Scoliosis has a high comorbidity in the CP population especially among those with GMFCS IV-V [30]. Scoliosis prevalence in our cohort was 67% (4/6), and all were patients with a GMFCS V. Progressive spinal deformity including kyphoscoliosis has been demonstrated in SDR [31, 32]. In the limited literature using cervical VDR, there has been no change in spinal deformity rate, and limiting the spinal opening is good practice to reduce this risk. No progressive spinal deformity was observed during the three-month follow-up. Ongoing follow-up is essential to substantiate the durability of these results.

Cervicothoracic VDR is compatible with additional therapeutic approaches; three patients (50%) underwent concurrent lumbosacral VDR. Cervicothoracic VDR can be combined with ITB catheter revision or lumbosacral VDR in the same operative experience.

Two patients with pre-existing respiratory conditions required transient Bi-pap, but there were no other complications. This suggests that extra care and monitoring postoperatively may be required in patients with pre-existing pulmonary disease.

Gain of function surgery

While non-selective cervicothoracic VDR is not intended as a gain-of-function surgery, two cases presenting with isolated unilateral brachial hypertonia and predominantly distal symptoms showed notable functional improvement post-operatively. This suggests that the possibility of functional improvement should not be dismissed in select cases, although there is currently no predictive algorithm to guide us.
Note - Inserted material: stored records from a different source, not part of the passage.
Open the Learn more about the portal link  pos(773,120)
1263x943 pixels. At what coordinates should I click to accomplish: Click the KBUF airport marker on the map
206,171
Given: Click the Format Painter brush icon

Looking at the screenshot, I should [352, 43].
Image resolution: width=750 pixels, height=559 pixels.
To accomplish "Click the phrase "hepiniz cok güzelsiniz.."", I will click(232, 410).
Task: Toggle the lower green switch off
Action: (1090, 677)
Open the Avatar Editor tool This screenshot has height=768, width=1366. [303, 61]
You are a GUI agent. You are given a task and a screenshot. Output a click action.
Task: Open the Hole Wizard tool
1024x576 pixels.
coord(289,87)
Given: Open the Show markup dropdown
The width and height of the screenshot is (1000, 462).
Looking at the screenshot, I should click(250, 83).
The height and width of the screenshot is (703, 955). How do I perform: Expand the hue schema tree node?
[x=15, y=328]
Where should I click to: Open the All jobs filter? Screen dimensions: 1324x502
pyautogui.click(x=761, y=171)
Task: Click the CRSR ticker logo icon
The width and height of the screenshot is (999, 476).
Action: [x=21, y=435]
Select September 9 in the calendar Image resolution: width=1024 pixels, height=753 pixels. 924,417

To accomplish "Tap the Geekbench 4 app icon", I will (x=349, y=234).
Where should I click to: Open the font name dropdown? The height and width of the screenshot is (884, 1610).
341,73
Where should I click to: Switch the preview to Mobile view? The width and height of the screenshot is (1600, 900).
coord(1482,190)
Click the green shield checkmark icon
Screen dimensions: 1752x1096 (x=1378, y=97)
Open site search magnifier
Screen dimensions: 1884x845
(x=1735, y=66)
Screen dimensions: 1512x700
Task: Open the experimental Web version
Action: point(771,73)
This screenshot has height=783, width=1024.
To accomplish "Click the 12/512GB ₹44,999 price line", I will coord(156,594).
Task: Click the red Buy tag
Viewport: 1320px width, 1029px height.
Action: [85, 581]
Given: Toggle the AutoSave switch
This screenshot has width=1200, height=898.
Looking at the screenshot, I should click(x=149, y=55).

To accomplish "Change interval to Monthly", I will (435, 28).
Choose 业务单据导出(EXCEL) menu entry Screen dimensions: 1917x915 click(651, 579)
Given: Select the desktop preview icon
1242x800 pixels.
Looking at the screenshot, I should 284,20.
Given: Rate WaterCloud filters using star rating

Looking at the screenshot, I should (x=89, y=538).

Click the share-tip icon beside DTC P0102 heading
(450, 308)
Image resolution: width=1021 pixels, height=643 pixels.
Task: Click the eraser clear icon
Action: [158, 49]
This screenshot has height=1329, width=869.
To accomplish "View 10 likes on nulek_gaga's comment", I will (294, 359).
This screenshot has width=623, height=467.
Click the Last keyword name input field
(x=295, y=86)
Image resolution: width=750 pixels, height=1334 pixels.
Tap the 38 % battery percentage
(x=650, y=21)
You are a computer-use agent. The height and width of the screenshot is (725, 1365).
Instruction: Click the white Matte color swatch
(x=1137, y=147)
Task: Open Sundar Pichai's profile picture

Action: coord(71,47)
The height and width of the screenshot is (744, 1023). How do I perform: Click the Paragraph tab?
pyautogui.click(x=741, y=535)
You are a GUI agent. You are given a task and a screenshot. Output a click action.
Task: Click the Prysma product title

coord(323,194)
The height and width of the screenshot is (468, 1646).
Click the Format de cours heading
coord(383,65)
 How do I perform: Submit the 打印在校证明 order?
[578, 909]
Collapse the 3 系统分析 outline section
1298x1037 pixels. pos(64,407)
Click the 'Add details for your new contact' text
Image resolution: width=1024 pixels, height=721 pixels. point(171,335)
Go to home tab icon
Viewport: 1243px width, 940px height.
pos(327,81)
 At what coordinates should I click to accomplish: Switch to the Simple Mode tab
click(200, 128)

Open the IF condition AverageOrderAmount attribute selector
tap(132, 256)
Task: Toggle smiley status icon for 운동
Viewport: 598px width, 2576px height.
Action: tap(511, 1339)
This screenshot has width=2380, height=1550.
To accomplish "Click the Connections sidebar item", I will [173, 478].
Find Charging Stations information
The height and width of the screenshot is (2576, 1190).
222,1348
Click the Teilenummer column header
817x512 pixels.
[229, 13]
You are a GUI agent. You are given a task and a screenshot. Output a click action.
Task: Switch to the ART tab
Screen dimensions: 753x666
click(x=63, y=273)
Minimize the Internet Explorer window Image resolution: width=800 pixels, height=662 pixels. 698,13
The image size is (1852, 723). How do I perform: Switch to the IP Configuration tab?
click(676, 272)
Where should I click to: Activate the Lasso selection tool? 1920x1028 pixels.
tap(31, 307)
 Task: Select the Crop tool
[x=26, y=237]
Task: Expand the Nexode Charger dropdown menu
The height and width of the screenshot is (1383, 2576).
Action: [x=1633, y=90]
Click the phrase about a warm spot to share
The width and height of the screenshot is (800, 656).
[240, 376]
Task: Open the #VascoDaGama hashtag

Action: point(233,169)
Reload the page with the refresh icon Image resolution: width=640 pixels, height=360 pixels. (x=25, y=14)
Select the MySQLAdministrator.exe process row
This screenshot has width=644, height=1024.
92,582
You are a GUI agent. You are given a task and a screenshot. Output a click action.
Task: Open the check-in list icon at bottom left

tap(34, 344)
These surgeries were conducted on adults with fully realized developmental capabilities. The procedures were necessitated by their challenges in accessing appropriate care within the adult healthcare system. Transitional care inadequacies represent major barriers for CP patients [33]. In such cases with specialized procedures, pediatric neurosurgeons need to extend their expertise to the unique requirements of adult patients, ensuring that they receive comprehensive and effective care.

Limitations

The current study has several potential limitations. It is a retrospective single institution series with heterogenous postoperative course and clinical testing. Patient demographics, type of hypertonia, and etiology varied. Additionally, the lack of a control group makes it difficult to prove efficacy. Long-term follow-up is not available for most patients. Larger multicenter studies with more patients and longer follow-up are necessary to further determine safety along with long-term functional benefits in these patients.

Conclusions

Cervicothoracic VDR is safe and effective in the short-term and can be considered to treat severe upper limb hypertonia. Cervicothoracic VDR can provide quality of life improvements and symptomatic relief in patients with medically refractory upper limb hypertonia. Cervicothoracic VDR is appropriate when ITB is impractical; it can be considered a first-line surgical option in medically refractory brachial hypertonia patients with CP.